Around eight species shared between Central and South America and the islands of the Caribbean, Africa, Madagascar and the Mascarene Islands, south-east Asia eastwards from Sri Lanka north to Japan, and extending through Malesia to south-east Australia and throughout the larger islands of the Pacific; two species in Victoria.
Three former species of Pyrrhobryum, namely P. bifrarium (Hook.) Manuel, P. mnioides (Hook.) Manuel and P. vallis-gratiae (Hamp. In C.Müll.) Manuel were transferred to the previously monotypic Hymenodontopsis (Bell et al. 2007). This was done in response to a phylogeny of combined mitochondrial and chloroplast DNA sequences showing that these species were most closely related to H. stresemannii Herzog and that this genus is more closely related to Aulacomnium and the Aulacomniaceae than the Rhizogoniaceae (Bell et al. 2007). This division of the former Pyrrhobryum almost follows previous sectional division of the genus by Manuel (1980).
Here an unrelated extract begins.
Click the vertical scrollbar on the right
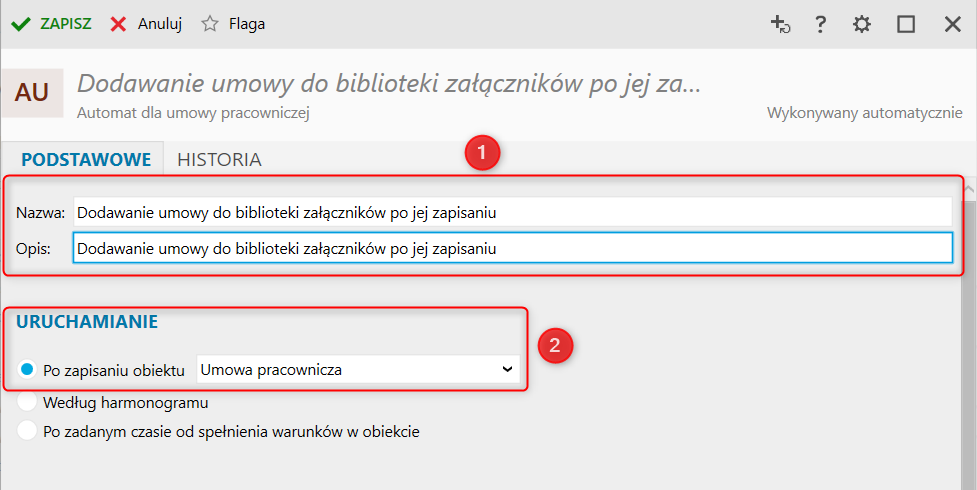tap(968, 340)
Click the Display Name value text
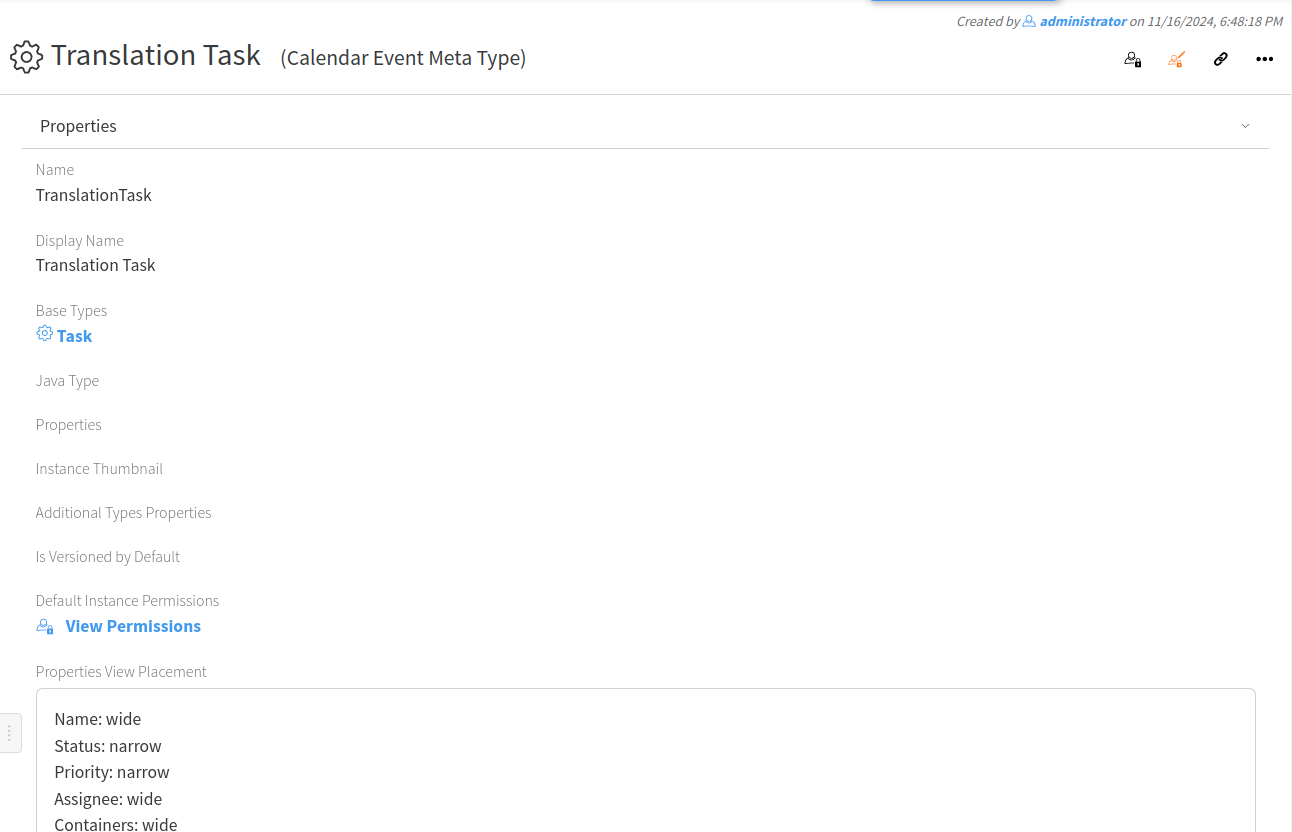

Those species transferred to Hymenodontopsis were all placed in section Bifariella, distinguished from section Pyrrhobryum by non-basal perichaetia, a lack of subperichaetial innovation, and production of vegetative branches distally. However, distinction between Hymenodontopsis and Pyrrhobryum as defined by molecular characters, is currently obscured by P. dozyanum (Sande Lac.) Manuel that was previously placed in section Bifariella but according to the mitochondrial and chloroplast DNA phylogeny belongs to the Rhizogoniaceae, possibly close to Pyrrhobryum (Bell et al. 2007). Bell et al. (2007) retain this species within Pyrrhobryum but acknowledge that its phylogenetic position is ambiguous and requires confirmation. If P. dozyanum is not resolved among the other Pyrrhobryum species, its exclusion from that genus would allow easier morphological differentiation between Hymenodontopsis and Pyrrhobryum.
Bell, N.E.; Quandt, D.; O’Brien, T.J.; Newton, A.E. (2007). Taxonomy and phylogeny in the earliest diverging pleurocarps: square holes and bifurcating pegs. The Bryologist 110: 533–560.
Manuel, M.G. (1980). Miscellanea bryological II. Classification of Rhizogonium Brid., Penzigiella hookeri Gangulee, and some nomina nuda. Cryptogamie Bryologie, Lichenologie 1: 67–72.